| ASSIGNED TASK |
Only the lines holding the string "agent" are needed; copy each of them from the data.

====== INPUT FOR THIS TASK

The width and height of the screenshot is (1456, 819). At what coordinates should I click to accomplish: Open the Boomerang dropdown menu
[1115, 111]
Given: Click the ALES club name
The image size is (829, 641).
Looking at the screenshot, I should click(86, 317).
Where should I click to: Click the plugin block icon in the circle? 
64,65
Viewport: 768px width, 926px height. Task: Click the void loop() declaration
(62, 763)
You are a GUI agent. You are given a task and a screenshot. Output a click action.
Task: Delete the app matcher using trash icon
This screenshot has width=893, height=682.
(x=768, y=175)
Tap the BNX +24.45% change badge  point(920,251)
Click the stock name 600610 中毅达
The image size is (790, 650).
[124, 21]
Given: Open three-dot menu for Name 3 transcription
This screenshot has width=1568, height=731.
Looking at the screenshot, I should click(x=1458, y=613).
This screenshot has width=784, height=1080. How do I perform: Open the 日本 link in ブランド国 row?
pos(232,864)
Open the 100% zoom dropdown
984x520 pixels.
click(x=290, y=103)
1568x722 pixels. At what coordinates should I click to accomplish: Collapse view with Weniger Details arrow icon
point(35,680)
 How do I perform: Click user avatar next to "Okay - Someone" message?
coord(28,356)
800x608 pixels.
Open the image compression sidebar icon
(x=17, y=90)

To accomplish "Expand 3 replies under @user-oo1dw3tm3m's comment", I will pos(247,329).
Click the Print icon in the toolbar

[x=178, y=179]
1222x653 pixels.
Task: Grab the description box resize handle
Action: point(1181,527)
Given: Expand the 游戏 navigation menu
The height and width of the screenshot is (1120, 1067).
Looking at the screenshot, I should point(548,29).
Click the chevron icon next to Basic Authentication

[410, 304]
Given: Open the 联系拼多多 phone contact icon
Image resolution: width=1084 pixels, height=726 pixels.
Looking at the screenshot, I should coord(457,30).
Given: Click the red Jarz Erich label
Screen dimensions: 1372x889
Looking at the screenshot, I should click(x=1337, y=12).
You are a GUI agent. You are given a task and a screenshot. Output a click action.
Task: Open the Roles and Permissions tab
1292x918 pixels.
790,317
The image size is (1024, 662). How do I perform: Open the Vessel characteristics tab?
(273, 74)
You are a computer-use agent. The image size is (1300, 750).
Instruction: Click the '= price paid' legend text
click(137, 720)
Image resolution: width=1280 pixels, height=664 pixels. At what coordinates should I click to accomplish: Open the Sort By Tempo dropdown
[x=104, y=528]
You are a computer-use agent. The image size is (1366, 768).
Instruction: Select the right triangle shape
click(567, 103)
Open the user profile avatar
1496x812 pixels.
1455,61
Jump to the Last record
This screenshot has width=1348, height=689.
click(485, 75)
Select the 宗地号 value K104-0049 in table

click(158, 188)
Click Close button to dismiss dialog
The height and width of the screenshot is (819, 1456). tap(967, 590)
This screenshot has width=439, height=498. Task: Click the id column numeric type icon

============

| OUTPUT BELOW |
You are a GUI agent. You are given a task and a screenshot. Output a click action.
You are a GUI agent. You are given a task and a screenshot. Output a click action.
You are a computer-use agent. The image size is (1300, 750).
You are a computer-use agent. The image size is (1366, 768).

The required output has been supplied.